Peygamber'in Şahsiyeti ve Ahlakı
Peygamber Efendimiz, bedenen olduğu kadar ahlak ve şahsiyeti
itibariyle de insanların en mükemmelidir. Bu hususta yüce Rabbimiz Kur'an-ı Kerim'de
şöyle buyurur: "Şüphesiz ki sen, büyük bir ahlak üzeresin" (el-Ka-lem,
68/4). Bizzat Hz. Peygamber; "Ben, ancak güzel ahlakı tamamlamak için
gönderildim" buyurmuştur (Muvatta', Husnü'1-Hulk, 8). Biliyoruz ki, Peygamber
Efendimiz çocukluğundan beri Cenab-ı Hakk'ın kontrol ve murakabesi altında idi. Bu
sebeple O; "Beni Rabbim terbiye etti ve güzel terbiye etti" buyurmuş
(Süyüti, el-Ca-miu's-Sağîr 1/14); hayatı boyunca gayri İslamî ve gayri insanî hiç
bir söz, davranış ve fiil ondan sadır olmamıştır. Peygamberliğinden önce de
doğru sözlülüğü, dürüstlüğü, ahde vefası, yardımseverliği ve her türlü
güzel ahlakı ile takdirler kazanan ve KureyşIiler tarafından "el-Emîn =
güvenilir kişi" ünvanına layık görülen Hz. Muhammed, peygamberliğinden sonra
da Rabbinin Kur'an'la mü'minlere ve bütün insanlara emrettiği tüm ahlakî değerlere
sımsıkı sarılmış ve bunları büyük bir titizlikle harfiyyen yerine getirmiştir.
Bu bakımdan mü'minlerin annesi Hz. Aişe'ye Ashab-ı kiram'dan birisi Hz. Peygamber'in
ahlakını sorduğu zaman, Hz.
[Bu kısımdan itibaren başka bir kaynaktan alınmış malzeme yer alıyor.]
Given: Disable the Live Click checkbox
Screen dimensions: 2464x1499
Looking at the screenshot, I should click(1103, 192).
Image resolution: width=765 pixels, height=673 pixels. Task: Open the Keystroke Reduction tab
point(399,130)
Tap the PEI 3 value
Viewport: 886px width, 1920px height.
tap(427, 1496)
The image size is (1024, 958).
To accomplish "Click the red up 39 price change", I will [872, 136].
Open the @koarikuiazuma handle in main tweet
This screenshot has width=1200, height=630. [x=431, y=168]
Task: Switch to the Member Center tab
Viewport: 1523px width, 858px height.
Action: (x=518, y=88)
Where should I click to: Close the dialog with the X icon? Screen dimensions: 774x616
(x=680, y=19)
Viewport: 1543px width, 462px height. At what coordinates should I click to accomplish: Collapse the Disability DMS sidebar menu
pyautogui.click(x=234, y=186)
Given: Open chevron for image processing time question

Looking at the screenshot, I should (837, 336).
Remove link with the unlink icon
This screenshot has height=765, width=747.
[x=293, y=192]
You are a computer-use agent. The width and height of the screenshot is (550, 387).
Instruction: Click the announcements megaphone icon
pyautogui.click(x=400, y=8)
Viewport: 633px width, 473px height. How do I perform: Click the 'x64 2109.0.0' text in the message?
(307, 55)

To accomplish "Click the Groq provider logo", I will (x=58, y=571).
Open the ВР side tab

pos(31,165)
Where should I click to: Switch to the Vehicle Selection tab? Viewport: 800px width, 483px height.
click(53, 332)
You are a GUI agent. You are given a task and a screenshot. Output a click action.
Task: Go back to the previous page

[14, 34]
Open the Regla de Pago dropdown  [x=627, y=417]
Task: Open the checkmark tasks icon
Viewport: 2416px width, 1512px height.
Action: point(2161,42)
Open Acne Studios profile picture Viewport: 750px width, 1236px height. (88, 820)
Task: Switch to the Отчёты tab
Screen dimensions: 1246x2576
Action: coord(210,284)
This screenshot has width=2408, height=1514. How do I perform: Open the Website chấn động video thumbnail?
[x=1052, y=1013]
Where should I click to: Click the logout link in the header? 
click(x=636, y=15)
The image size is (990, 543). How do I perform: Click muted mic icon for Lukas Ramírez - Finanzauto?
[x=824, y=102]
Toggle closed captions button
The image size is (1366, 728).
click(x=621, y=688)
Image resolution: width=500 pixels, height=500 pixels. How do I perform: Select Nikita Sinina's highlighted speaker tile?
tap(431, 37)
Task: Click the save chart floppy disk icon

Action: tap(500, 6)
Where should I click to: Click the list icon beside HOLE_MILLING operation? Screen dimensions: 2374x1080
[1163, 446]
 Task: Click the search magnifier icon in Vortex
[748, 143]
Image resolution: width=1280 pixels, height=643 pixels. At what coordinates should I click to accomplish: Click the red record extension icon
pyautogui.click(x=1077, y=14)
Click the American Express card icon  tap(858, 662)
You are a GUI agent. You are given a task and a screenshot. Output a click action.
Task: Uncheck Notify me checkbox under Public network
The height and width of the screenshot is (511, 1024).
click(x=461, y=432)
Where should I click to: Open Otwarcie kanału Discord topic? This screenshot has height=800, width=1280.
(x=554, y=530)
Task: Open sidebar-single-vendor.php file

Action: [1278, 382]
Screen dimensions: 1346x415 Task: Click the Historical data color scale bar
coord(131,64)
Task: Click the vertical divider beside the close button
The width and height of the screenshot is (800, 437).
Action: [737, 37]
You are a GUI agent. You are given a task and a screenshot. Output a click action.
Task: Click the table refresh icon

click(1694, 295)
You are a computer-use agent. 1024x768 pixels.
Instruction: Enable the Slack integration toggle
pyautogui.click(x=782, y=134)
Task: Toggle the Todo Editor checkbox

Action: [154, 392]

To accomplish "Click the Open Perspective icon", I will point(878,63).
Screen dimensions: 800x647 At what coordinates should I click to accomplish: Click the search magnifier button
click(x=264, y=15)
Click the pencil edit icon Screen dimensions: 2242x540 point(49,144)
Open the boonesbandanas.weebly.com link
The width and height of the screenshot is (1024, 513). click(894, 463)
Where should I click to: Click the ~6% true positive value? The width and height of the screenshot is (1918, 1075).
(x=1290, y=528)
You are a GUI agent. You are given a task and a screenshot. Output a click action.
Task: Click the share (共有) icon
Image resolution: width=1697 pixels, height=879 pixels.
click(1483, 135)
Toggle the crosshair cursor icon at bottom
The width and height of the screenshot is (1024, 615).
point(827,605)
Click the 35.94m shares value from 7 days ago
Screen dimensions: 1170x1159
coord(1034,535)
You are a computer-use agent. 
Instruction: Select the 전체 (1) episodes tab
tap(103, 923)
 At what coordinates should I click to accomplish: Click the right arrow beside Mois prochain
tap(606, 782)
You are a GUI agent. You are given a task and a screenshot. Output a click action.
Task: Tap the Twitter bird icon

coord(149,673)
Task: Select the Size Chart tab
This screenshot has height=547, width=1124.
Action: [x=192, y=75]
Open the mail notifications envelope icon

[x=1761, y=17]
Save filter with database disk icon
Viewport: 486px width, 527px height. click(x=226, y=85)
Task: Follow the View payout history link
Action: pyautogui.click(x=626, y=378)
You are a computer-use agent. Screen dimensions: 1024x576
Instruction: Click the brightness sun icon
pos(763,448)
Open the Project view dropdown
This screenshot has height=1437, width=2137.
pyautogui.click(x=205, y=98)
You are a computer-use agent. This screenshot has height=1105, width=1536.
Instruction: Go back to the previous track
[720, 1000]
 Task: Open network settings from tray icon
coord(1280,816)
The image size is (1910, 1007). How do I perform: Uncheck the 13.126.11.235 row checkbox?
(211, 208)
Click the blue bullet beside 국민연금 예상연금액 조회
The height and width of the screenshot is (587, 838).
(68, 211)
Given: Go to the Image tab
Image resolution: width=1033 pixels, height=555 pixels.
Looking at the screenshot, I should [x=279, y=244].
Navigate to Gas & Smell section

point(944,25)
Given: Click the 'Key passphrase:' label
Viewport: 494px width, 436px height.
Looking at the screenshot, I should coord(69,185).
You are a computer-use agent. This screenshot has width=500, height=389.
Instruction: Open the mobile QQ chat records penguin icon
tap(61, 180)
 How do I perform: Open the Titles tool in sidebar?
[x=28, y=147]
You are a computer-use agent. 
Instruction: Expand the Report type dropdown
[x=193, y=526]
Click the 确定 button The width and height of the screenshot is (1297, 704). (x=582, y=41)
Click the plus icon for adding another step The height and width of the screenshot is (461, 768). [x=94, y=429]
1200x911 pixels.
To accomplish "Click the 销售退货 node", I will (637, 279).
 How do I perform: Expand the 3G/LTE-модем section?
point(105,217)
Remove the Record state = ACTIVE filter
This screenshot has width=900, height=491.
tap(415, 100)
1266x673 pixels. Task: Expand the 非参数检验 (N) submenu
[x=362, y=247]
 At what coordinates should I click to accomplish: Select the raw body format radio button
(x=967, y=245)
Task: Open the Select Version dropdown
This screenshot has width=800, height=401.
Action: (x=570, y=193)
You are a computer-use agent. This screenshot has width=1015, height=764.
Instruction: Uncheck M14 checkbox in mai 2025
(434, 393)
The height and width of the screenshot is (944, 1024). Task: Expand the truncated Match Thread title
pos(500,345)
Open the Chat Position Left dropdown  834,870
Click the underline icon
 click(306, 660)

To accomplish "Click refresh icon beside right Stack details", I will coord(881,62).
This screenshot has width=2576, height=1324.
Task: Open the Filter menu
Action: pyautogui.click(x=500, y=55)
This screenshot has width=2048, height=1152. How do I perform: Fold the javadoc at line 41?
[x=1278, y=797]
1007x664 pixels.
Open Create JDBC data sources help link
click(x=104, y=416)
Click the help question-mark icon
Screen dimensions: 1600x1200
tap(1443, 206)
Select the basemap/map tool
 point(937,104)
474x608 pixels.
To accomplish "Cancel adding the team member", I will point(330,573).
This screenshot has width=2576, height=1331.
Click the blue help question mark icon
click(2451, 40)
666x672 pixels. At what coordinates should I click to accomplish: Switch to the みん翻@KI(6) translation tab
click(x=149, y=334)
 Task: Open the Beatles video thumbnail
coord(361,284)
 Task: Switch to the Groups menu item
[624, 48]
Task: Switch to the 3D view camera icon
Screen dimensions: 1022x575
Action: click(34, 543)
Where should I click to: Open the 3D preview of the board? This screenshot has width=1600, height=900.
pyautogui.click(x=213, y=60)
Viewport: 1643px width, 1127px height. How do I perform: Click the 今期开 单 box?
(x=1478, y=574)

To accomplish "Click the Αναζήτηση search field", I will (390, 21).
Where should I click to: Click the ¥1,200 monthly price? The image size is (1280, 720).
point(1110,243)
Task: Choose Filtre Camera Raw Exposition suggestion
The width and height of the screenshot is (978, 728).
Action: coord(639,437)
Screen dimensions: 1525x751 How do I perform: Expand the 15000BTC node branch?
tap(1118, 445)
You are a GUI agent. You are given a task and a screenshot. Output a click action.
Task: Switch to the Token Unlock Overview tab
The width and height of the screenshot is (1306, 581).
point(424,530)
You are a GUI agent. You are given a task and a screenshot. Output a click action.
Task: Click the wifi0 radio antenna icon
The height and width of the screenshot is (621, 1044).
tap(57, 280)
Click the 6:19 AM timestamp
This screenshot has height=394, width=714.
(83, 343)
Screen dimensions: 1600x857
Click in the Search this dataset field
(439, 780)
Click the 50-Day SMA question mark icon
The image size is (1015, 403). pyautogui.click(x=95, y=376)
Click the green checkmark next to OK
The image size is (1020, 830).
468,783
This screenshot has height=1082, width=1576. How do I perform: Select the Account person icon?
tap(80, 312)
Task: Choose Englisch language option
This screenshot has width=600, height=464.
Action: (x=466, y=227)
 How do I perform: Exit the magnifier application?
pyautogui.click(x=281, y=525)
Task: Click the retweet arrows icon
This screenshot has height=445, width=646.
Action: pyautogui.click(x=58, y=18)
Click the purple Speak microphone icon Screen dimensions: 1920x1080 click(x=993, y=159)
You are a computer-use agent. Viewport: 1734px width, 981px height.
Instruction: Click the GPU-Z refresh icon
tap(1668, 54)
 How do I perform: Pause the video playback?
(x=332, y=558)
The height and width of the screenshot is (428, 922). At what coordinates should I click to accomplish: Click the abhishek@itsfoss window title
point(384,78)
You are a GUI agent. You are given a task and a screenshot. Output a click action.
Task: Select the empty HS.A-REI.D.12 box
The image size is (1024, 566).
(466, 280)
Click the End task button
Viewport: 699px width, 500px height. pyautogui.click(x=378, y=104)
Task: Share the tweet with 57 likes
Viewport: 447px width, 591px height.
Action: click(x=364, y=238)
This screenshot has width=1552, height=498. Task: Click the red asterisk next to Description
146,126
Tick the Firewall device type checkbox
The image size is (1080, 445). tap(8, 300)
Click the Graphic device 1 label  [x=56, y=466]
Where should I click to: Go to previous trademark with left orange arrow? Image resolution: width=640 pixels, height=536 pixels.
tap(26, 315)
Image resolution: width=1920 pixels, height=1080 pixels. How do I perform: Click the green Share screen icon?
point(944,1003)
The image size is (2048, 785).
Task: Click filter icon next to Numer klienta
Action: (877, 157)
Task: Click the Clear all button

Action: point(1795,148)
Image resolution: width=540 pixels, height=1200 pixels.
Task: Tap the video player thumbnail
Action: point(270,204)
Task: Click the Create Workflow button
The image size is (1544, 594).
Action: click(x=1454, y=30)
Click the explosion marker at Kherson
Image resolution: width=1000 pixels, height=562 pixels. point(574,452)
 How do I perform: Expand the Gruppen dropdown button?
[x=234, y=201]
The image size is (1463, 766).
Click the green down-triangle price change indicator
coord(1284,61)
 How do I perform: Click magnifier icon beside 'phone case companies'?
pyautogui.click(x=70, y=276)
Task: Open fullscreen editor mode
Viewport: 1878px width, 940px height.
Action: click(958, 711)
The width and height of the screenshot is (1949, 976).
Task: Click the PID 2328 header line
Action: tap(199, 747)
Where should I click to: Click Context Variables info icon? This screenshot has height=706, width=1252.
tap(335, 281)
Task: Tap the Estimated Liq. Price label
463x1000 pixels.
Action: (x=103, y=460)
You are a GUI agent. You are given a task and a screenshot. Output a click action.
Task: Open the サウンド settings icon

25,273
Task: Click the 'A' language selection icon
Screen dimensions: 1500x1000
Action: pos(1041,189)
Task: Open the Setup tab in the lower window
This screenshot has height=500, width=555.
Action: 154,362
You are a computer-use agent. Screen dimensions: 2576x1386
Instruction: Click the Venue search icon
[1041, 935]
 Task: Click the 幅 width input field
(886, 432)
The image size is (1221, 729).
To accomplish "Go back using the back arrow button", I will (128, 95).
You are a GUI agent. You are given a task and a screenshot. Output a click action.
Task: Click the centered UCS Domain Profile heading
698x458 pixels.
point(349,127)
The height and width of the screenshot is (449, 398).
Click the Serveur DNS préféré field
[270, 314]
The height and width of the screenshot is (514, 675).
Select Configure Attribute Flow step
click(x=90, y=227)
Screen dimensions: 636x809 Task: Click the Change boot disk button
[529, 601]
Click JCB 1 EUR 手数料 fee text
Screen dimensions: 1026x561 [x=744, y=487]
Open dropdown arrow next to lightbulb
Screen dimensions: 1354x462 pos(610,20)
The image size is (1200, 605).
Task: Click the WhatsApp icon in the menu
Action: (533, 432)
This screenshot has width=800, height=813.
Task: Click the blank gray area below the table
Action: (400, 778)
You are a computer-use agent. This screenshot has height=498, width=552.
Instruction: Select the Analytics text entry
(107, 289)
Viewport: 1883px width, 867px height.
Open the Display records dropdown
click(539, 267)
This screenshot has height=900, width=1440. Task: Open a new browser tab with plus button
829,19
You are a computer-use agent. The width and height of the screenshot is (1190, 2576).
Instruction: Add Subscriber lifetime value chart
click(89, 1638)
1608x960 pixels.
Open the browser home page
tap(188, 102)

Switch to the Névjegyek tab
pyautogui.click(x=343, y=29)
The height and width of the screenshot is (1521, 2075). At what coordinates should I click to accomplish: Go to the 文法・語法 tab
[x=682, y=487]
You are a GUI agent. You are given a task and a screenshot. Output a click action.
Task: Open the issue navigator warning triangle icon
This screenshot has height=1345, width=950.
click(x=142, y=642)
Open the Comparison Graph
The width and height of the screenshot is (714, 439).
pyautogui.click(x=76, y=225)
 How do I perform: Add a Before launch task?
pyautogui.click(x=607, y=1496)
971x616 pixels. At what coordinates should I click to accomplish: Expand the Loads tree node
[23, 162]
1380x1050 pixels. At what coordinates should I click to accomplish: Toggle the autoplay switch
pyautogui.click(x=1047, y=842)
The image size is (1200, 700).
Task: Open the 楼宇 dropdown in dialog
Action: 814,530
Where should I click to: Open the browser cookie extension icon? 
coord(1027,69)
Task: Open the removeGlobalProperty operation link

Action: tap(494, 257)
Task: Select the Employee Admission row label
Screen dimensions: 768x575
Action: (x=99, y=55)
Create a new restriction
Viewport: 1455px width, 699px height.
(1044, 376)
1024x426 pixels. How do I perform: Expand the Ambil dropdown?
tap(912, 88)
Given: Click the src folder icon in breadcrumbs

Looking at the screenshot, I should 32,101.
Aişe; "O'nun ahlakı Kur'an idi" diye cevap
vermişti (Müslim, Müsafirîn 136).
Peygamber Efendimiz, Allah'ın Rasulü ve islam devleti'nin başkanı
olarak yönetimi elinde bulundurmasına rağmen, son derece mütevazî ve samimi idi.
Daima sade bir hayatı tercih ederdi. Giyinişi, ev düzeni, yiyecekleri, tüm
yaşayışı sade idi. Zengin-fakir, küçük-büyük herkesle ilgilenir; hakka uygun
olmak kaydıyla kendisine yapılan hiç bir müracaatı boş çevirmez, meşru istekleri
mutlaka yerine getirirdi. Son derece cömert ve iyilikseverdi. Hiç kimseye kötülük
yapmaz, kimsenin kötülüğünü istemez, kimse hakkında kötü söz söylemez, kimsenin
gönlünü kırmaz, şahsiyetini rencide etmez, kimseyi hor ve hakir görmezdi. Şayet
kızar ve öfkelenirse; bu, şahsı açısından olmayıp Allah içindi. Sevdiği,
beğendiği, razı olduğu şeyleri de Allah rızası için severdi. Cesaret ve şecaat,
sabır, azim ve ümit, müsamaha ve iltifat, şefkat ve merhamet, O'nun belirgin ahlakî
özellikleri idi. Peygamberlerin temel vasıflarından birisi olarak parlak bir zekaya,
keskin bir kavrama gücüne, eşsiz bir muhakeme kudretine, süratli bir intikal
kabiliyetine sahipti. En tehlikeli ve kritik anlarda dahi çaresizliğe düşmez,
yapılabilecek en uygun davranışı uygular ve Cenab-ı Hakk'a tevekkül ederdi.